• Saved data entries

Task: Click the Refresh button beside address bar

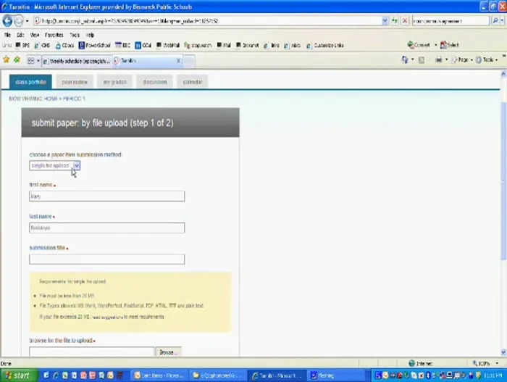Action: (395, 21)
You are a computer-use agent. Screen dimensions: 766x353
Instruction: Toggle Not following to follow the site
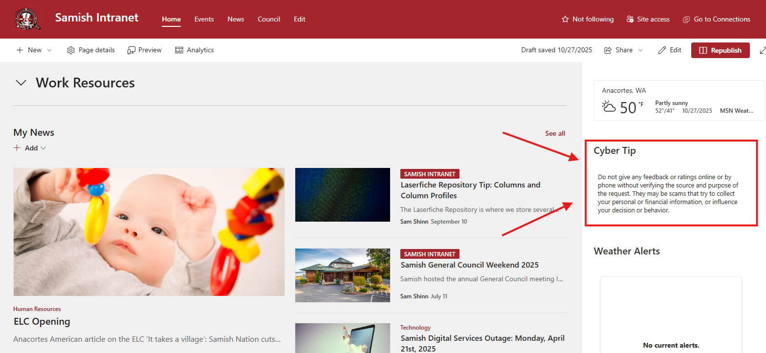pyautogui.click(x=587, y=19)
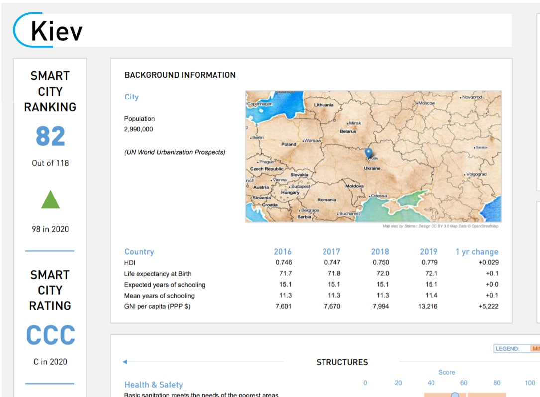Click the Kiev city title

click(56, 31)
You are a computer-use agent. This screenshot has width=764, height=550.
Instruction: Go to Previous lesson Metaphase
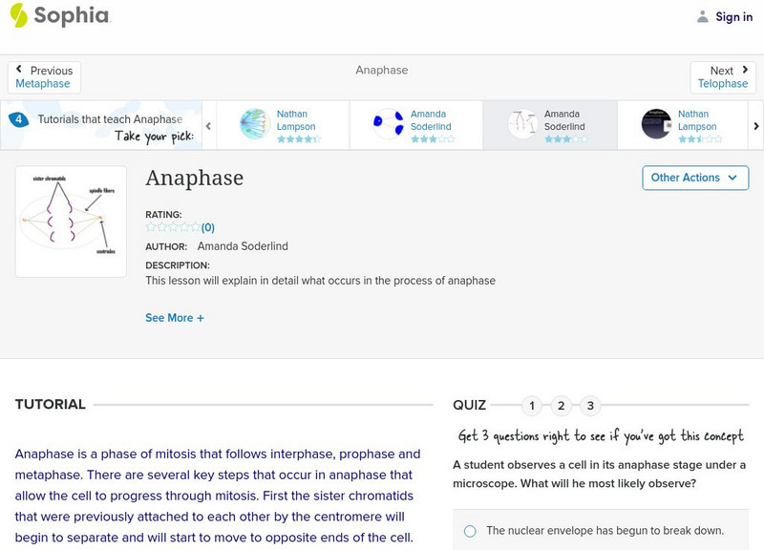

• About this task
Word for word, write out each line from the one with "Instruction: Toggle Not" through the end of the entries above, and omit any pictures.

• Your solution
Instruction: Toggle Not following to follow the site
pyautogui.click(x=587, y=19)
Click the Kiev city title

click(56, 31)
You are a computer-use agent. This screenshot has width=764, height=550.
Instruction: Go to Previous lesson Metaphase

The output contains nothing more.